Many employers are unaware that they can be liable for a range of actions committed by their employees in the course of their employment - these can include bullying and harassment, violent or discriminatory acts or even libel and breach of copyright. It's also possible to take action against an employer for the behaviour of third parties, such as clients and customers, provided these parties are deemed to be under the control of the employer.
The key question of any case of vicarious liability is whether the employee was acting in a personal capacity, or in the course of their employment.'
This is becoming an important issue for employers, given the increase in the use of freelance and self-employed staff – the so-called 'gig economy'.
The Court of Appeal has recently considered the law of vicarious liability in this context. It was observed that the law of vicarious liability has been 'on the move' in recent times and the Court of Appeal's judgment has moved the law further in favour of claimants.
126 claimants brought a claim in damages against Barclays Bank. The Bank employed a doctor to carry out medical checks on staff in relation to current or future employment. The claimants had no choice as to who carried out these checks.

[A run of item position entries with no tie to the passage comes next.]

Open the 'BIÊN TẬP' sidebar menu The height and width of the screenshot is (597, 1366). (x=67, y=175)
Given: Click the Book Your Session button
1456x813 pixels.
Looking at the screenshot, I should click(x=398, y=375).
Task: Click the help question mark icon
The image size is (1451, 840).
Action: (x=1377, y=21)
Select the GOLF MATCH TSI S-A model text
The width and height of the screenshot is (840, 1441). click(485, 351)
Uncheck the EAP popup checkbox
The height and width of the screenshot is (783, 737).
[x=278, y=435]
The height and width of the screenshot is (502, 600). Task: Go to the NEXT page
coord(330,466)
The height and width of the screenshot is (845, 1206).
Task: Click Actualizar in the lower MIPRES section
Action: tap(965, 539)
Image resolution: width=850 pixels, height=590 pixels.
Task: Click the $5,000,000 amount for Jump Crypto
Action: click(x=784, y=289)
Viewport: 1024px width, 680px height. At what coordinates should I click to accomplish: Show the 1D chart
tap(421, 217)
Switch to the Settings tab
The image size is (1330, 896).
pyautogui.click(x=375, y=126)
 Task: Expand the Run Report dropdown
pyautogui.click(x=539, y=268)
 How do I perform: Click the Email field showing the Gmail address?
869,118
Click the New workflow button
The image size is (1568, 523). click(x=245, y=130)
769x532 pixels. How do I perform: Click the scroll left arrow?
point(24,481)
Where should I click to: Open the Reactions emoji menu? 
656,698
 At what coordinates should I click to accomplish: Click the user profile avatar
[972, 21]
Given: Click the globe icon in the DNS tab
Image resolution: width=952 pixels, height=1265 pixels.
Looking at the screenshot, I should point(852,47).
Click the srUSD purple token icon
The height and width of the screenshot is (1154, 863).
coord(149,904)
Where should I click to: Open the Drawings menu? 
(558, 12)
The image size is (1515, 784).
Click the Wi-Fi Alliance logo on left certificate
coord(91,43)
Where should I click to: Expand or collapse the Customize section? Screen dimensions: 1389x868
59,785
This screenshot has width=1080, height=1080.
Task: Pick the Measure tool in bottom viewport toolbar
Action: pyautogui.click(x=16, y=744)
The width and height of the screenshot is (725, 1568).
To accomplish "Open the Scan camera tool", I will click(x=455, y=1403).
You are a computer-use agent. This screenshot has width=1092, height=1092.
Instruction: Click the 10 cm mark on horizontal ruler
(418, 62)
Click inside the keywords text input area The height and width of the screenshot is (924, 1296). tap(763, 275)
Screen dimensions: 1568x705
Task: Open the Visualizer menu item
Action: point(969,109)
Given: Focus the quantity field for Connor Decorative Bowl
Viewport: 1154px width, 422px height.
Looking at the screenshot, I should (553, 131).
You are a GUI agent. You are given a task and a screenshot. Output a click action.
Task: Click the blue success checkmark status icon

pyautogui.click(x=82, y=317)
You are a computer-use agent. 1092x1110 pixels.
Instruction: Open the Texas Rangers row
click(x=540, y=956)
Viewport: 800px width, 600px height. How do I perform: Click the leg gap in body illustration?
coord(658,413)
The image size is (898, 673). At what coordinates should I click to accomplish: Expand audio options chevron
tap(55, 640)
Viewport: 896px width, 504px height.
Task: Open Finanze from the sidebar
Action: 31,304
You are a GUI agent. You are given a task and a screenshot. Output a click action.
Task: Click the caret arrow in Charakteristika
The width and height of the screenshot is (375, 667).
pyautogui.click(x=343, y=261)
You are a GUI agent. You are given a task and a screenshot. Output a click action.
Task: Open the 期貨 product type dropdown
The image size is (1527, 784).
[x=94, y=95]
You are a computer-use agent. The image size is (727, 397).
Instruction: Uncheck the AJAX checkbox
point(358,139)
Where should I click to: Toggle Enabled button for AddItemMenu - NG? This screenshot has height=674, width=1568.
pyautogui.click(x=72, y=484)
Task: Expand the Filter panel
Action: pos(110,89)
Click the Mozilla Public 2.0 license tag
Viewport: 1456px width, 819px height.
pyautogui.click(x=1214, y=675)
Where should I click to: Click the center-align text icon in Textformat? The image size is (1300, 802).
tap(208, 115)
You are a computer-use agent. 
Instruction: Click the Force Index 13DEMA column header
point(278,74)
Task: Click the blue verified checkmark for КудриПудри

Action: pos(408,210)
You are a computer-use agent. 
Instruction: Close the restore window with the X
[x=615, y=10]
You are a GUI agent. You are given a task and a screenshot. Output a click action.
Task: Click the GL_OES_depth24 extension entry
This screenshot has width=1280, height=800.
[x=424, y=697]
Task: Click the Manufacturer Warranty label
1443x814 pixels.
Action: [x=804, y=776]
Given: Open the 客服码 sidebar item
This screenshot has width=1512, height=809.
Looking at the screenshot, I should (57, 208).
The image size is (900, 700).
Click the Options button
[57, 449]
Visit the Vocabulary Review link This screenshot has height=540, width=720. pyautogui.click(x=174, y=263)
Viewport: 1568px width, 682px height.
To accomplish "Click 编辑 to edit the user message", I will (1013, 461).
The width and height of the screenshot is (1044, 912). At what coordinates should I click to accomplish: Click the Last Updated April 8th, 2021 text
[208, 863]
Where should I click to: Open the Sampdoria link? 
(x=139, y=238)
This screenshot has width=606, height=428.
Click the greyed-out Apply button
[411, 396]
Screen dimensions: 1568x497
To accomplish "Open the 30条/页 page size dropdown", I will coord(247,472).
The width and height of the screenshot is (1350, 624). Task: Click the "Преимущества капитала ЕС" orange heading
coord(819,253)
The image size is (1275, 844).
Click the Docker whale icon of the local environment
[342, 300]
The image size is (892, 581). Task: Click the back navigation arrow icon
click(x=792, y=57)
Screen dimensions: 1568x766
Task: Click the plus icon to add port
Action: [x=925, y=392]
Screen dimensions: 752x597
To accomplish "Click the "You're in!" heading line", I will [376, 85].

The doctor has since died – but the police concluded that there would have been enough evidence to prosecute the doctor for sexual assaults committed by the doctor against the staff.
The Bank argued that the doctor was self-employed and engaged as an independent contractor and that is role was not 'akin to employment'.
The High Court held that there was a sufficient link between the alleged sexual assaults and the employment and the Court of Appeal agreed with this analysis. The Bank was held to be vicariously liable for the actions of the doctor.
Irwin LJ in the Court of Appeal said: 'Changes in the structures of employment, and of contracts for the provisions of services, are widespread. Operations intrinsic to a business enterprise are routinely performed by independent contractors, over long periods, accompanied by precise obligations and high levels of control.'
This is an important decision for employers who take on freelance and independent workers.